[START OF Stored records]

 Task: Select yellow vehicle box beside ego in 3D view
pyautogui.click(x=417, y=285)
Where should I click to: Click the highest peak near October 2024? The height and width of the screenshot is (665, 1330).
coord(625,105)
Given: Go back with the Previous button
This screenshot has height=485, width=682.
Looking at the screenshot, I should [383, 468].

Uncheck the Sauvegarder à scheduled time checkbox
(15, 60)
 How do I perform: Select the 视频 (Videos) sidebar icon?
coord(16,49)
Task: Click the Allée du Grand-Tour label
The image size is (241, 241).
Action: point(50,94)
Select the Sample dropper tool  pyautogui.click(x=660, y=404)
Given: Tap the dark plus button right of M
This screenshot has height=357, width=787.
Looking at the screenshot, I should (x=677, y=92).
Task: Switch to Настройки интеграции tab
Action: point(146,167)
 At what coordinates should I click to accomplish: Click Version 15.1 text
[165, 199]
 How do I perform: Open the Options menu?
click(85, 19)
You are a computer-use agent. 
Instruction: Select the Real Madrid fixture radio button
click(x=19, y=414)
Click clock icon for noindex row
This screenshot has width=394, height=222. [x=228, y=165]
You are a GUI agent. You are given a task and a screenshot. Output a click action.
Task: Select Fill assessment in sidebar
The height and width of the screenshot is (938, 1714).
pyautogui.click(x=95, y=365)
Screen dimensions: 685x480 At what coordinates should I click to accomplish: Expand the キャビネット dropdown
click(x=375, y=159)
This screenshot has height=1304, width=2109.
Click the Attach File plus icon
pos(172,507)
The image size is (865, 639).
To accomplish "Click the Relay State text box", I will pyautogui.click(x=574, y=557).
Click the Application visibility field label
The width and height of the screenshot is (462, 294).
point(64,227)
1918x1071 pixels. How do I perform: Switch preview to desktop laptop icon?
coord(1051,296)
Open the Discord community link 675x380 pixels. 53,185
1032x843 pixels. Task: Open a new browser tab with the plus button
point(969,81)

[END OF Stored records]

- **Given instruction**:
Please copy the records above, from the first line through the line with "coord(16,49)", and swap "Previous" for "Prior" while keeping everything else the same.

- **Answer to this exercise**:
 Task: Select yellow vehicle box beside ego in 3D view
pyautogui.click(x=417, y=285)
Where should I click to: Click the highest peak near October 2024? The height and width of the screenshot is (665, 1330).
coord(625,105)
Given: Go back with the Prior button
This screenshot has height=485, width=682.
Looking at the screenshot, I should [383, 468].

Uncheck the Sauvegarder à scheduled time checkbox
(15, 60)
 How do I perform: Select the 视频 (Videos) sidebar icon?
coord(16,49)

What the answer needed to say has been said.